■ **Set problem**:
Count the lines in the listing below that contain the string "Gura", treating uppercase and lowercase as different. Reply with that number alone.

■ **Provided records**:

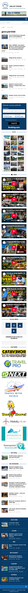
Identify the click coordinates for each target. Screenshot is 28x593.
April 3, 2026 (12, 38)
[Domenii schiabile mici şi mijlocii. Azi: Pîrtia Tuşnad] (5, 468)
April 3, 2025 (12, 59)
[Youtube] (20, 325)
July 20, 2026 (12, 581)
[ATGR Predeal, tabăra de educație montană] (5, 457)
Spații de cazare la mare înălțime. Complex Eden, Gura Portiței (17, 85)
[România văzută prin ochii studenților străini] (5, 579)
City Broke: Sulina (14, 523)
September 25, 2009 (14, 97)
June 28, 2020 (12, 538)
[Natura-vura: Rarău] (14, 168)
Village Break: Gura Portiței (16, 75)
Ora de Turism (20, 38)
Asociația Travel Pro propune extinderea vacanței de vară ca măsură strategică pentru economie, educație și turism (17, 485)
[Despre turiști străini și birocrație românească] (5, 476)
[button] (26, 19)
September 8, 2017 (14, 459)
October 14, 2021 (13, 68)
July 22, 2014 (12, 548)
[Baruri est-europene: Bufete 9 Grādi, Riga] (5, 502)
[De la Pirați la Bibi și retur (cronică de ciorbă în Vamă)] (21, 168)
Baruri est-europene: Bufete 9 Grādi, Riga (17, 501)
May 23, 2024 (12, 512)
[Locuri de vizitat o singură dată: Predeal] (21, 153)
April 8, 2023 (12, 559)
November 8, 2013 (14, 88)
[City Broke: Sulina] (7, 168)
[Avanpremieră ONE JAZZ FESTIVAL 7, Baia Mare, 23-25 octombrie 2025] (5, 568)
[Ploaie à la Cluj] (14, 163)
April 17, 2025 (5, 52)
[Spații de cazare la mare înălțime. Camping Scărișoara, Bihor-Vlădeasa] (21, 158)
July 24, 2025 (12, 488)
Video (15, 174)
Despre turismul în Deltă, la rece (16, 66)
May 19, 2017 (12, 478)
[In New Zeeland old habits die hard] (21, 143)
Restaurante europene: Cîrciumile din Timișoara (15, 556)
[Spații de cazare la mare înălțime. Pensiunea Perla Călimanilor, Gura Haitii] (14, 158)
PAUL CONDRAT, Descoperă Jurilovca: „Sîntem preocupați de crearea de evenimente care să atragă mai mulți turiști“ (13, 48)
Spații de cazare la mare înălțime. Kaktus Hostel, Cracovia (15, 535)
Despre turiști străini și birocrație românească (15, 475)
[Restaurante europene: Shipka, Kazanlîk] (21, 163)
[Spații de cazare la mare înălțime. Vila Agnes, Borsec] (7, 163)
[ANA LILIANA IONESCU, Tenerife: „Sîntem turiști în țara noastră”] (21, 138)
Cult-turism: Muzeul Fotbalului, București (17, 509)
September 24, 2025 (14, 571)
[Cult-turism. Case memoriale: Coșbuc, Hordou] (7, 158)
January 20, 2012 (13, 470)
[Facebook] (8, 325)
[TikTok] (14, 331)
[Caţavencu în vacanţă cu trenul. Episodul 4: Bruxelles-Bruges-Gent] (21, 148)
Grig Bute (12, 52)
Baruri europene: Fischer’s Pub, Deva (17, 545)
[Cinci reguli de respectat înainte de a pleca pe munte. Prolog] (7, 153)
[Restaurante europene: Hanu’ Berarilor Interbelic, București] (7, 148)
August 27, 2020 (13, 77)
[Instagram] (14, 325)
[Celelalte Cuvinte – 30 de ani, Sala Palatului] (5, 494)
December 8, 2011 (14, 496)
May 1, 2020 (12, 504)
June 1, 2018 (12, 524)
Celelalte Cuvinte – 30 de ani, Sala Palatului (17, 493)
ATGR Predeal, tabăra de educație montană (16, 456)
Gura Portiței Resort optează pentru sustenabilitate (17, 35)
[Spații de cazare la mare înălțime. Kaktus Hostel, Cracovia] (5, 535)
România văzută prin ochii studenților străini (16, 578)
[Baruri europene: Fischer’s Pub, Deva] (5, 546)
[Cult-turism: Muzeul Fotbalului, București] (5, 510)
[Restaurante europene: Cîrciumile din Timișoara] (5, 557)
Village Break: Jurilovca (15, 58)
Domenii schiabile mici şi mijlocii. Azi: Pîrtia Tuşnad (16, 467)
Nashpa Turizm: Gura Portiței (17, 95)
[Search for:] (14, 22)
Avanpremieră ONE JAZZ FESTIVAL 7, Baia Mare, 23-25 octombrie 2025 (17, 568)
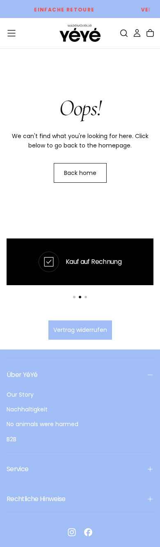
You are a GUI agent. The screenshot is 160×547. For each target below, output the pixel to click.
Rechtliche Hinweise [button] (36, 499)
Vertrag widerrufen (80, 330)
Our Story (20, 394)
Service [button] (18, 469)
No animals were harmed (42, 424)
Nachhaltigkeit (27, 409)
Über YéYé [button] (22, 374)
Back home (80, 173)
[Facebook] (88, 532)
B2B (11, 439)
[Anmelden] (137, 33)
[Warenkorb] (150, 33)
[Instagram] (72, 532)
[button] (11, 33)
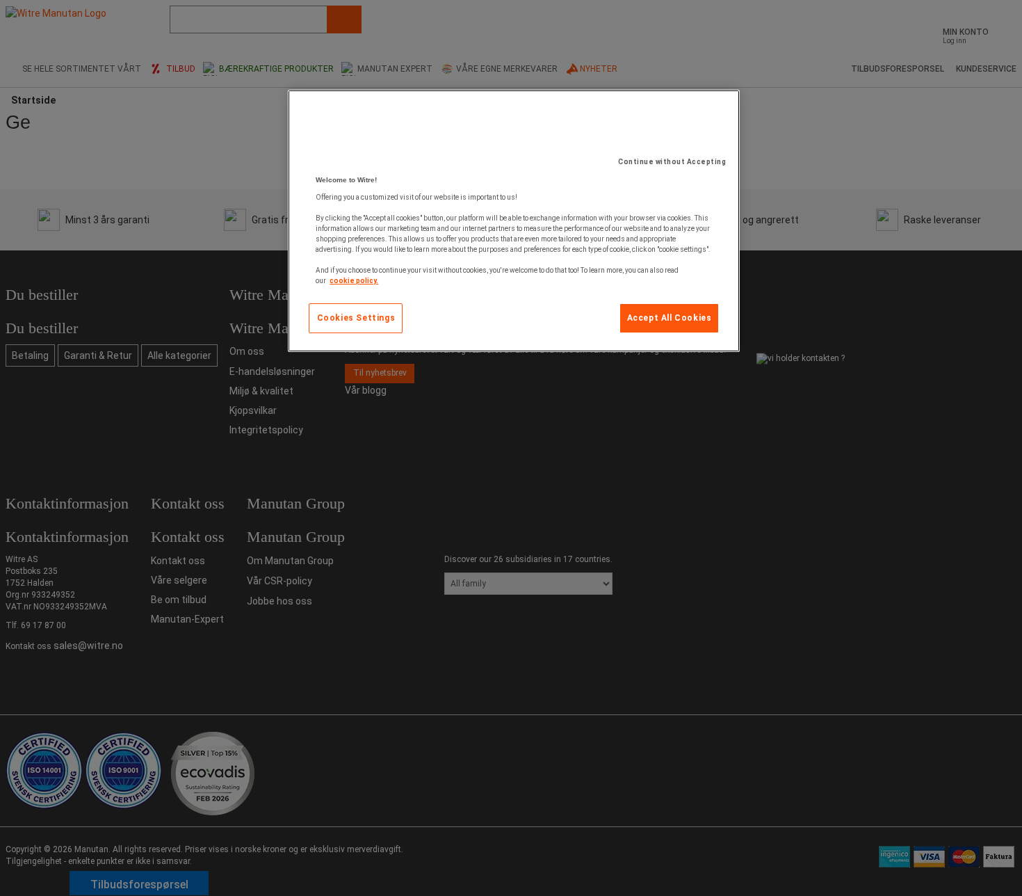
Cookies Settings (356, 318)
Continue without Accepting (672, 162)
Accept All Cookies (669, 318)
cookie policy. (354, 281)
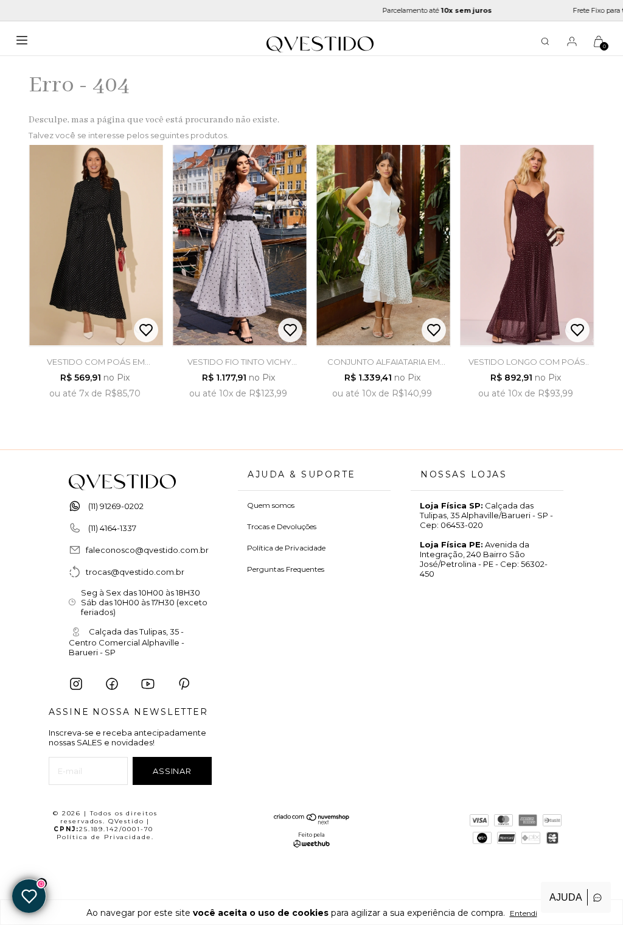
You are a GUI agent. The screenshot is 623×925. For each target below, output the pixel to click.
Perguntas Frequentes (285, 569)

■ **Response to this task**:
5